In a critical review, Salas et al.294 point out a lack of standardisation of human factors content across various domains, which is potentially confusing for practitioners if not carefully adapted to the respective setting and speciality. A review on the impact of CRM training by the same researchers could only find partial support for its effectiveness: there seems to be a limited influence on teamwork attitudes as well as demonstrated behaviours, as well as a certain ‘ceiling effect’ related to trainees’ experience.269,283 Moreover, we currently have little to no standard for faculty qualification in regard to human factors in health care. In a review of 48 studies on team training in health care, Weaver et al.275 report that ‘[n]one of the studies provided meaningful details regarding how trainers themselves were prepared to train teamwork skills or explicated the skills sets important for trainer effectiveness’. In addition, the evidence for so-called train the trainer activities is very limited. Especially due to the growing commercial availability of a variety of training concepts, the literature suggests that individual needs are only rarely established for training development and implementation, thereby supporting a ‘one-size-fits-all’ approach to team training.275 It has been reinforced that careful adaptation to local culture and context have to be considered as prerequisites for successful teaching and learning practices.295 In an attempt to improve these limitations, the development of the Debriefing Assessment for Simulation in Healthcare tool is intended to address the need for a debriefing assessment based on a behaviourally anchored rating scale.

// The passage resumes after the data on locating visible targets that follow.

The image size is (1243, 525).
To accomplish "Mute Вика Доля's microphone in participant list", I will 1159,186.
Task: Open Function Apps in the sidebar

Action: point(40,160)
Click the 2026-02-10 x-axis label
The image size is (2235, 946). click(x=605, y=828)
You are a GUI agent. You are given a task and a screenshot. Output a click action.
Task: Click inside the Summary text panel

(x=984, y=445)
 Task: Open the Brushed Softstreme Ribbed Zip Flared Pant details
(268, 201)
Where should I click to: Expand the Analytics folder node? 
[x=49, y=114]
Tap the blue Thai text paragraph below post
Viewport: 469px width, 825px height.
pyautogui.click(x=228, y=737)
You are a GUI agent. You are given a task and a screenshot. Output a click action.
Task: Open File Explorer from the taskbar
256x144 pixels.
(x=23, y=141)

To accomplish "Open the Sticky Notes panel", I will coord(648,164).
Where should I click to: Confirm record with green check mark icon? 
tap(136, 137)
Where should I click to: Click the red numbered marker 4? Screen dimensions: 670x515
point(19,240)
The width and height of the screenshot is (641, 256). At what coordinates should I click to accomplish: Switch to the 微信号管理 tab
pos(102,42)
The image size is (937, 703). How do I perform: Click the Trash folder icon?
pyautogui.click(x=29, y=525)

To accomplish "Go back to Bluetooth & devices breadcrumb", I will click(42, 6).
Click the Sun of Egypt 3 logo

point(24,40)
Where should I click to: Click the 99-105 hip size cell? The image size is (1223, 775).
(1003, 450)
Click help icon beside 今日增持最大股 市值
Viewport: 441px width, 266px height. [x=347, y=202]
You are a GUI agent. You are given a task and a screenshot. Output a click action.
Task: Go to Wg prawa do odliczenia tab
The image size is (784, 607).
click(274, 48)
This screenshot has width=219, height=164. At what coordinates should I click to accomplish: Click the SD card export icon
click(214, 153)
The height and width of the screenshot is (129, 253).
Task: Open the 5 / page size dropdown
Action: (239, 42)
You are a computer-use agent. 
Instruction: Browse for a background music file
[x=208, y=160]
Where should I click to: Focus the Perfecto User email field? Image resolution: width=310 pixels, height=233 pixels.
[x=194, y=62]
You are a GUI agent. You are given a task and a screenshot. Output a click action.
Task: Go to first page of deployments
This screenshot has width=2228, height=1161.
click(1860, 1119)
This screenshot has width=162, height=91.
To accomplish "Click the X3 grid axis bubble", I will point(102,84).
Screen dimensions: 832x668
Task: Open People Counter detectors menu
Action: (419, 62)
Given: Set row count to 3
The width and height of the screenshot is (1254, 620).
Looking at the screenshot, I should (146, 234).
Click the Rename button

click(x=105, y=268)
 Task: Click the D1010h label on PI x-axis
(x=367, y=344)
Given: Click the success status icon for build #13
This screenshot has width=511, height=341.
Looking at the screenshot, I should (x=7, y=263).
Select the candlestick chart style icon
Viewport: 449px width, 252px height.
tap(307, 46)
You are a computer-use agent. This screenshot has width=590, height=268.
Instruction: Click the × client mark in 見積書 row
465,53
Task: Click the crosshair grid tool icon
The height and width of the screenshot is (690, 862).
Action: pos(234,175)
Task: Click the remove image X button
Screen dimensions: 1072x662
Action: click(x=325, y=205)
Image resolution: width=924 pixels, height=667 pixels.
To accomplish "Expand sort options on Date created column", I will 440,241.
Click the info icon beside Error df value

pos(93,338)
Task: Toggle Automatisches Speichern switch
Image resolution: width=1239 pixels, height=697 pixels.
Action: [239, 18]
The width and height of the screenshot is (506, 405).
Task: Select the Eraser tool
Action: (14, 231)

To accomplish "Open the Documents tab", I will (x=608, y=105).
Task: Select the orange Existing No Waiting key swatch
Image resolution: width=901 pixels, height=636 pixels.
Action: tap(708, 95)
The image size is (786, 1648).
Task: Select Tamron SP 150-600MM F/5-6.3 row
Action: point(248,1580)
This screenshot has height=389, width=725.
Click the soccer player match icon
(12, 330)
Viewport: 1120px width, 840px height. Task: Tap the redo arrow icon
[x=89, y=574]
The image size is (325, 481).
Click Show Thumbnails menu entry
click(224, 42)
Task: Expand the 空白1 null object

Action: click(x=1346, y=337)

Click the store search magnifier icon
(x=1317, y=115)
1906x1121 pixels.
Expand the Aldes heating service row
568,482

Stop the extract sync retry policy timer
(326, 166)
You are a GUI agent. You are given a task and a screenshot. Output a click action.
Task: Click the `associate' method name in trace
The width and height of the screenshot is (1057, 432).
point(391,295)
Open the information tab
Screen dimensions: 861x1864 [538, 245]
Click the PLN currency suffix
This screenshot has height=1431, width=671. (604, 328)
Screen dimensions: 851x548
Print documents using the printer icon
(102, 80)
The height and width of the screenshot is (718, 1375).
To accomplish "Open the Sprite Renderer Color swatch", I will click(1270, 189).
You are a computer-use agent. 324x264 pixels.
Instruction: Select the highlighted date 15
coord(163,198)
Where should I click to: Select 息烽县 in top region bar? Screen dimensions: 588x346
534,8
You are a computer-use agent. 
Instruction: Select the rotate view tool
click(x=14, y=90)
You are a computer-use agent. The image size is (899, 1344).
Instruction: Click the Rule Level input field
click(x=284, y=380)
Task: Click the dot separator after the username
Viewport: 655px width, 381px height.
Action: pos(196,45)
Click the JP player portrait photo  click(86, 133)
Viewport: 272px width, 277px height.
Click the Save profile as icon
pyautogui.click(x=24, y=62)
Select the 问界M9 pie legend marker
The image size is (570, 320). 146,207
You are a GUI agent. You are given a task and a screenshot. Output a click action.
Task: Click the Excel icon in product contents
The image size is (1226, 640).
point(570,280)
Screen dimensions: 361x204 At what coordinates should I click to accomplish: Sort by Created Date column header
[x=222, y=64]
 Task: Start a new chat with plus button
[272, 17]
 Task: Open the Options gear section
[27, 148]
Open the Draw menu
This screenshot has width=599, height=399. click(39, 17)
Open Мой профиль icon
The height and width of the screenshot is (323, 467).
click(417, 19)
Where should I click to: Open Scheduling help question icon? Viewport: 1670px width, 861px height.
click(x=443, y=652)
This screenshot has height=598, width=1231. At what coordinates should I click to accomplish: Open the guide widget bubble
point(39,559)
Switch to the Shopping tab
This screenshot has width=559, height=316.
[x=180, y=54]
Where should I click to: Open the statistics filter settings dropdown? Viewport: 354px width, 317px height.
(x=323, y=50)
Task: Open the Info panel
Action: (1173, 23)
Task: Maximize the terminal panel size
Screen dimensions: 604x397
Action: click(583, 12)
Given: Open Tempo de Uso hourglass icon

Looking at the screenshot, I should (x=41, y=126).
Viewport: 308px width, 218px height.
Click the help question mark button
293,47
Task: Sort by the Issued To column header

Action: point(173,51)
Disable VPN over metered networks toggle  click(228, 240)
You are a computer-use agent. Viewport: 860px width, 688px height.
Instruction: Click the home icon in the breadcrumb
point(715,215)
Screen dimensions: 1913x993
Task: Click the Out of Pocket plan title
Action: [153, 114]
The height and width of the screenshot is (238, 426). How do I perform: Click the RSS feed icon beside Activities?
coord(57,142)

On a more conceptual level, it has been suggested that research contributions from social sciences are partially being excluded from the current discourse on patient safety and human factors training.296,297 With much focus on individual skills and behaviours that are subsequently extrapolated to the team level as a unit of analysis, it has been cautioned that complex, systemic issues are effectively obfuscated while much of the responsibility for undesired outcomes is pushed towards the ‘sharp end’ in an act of responsibilisation.298 Instead, it has been suggested to position team training in a wider, more comprehensive context of resource allocation and systems redesign.
Medical simulation training has come a long way since its first inception several decades ago, especially with the development and integration of multiprofessional curricula into comprehensive training concepts. As an indispensable tool for the education of practitioners in human factors principles, simulation can provide the canvas for modern concepts of patient safety training in anaesthesiology. Current limitations can be overcome by careful training conception that incorporates contemporary advances in safety science in combination with increased efforts of faculty development and standardisation.